# YOUR OBJECTIVE
Please render every line of the records below as a Markdown table with the columns "Row" and "Line", where "Row" holds the line's number and blank lines are left out. Omit the pictures from the table.

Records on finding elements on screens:
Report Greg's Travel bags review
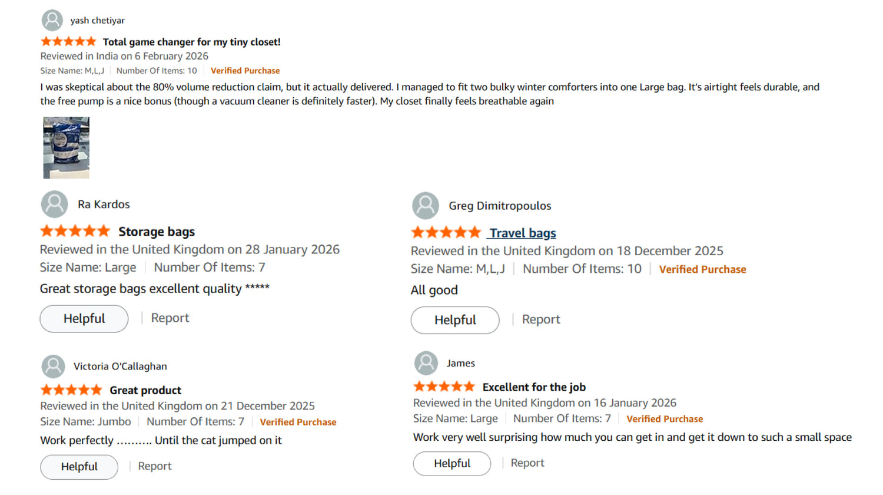The image size is (883, 495). [541, 319]
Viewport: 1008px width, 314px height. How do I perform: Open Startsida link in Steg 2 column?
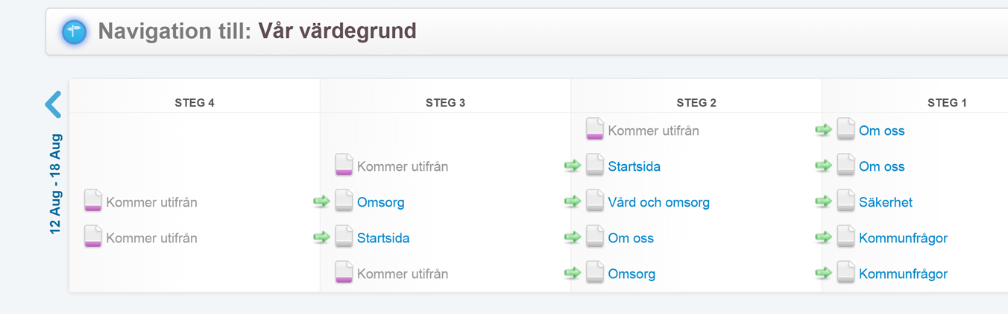tap(634, 166)
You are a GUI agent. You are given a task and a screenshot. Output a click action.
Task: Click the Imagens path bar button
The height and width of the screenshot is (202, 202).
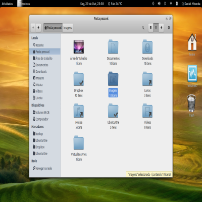click(68, 28)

# ANSWER TO THIS TASK
| Row | Line |
|---|---|
| 1 | Report Greg's Travel bags review |
| 2 | The image size is (883, 495). [541, 319] |
| 3 | Viewport: 1008px width, 314px height. How do I perform: Open Startsida link in Steg 2 column? |
| 4 | tap(634, 166) |
| 5 | You are a GUI agent. You are given a task and a screenshot. Output a click action. |
| 6 | Task: Click the Imagens path bar button |
| 7 | The height and width of the screenshot is (202, 202). |
| 8 | click(68, 28) |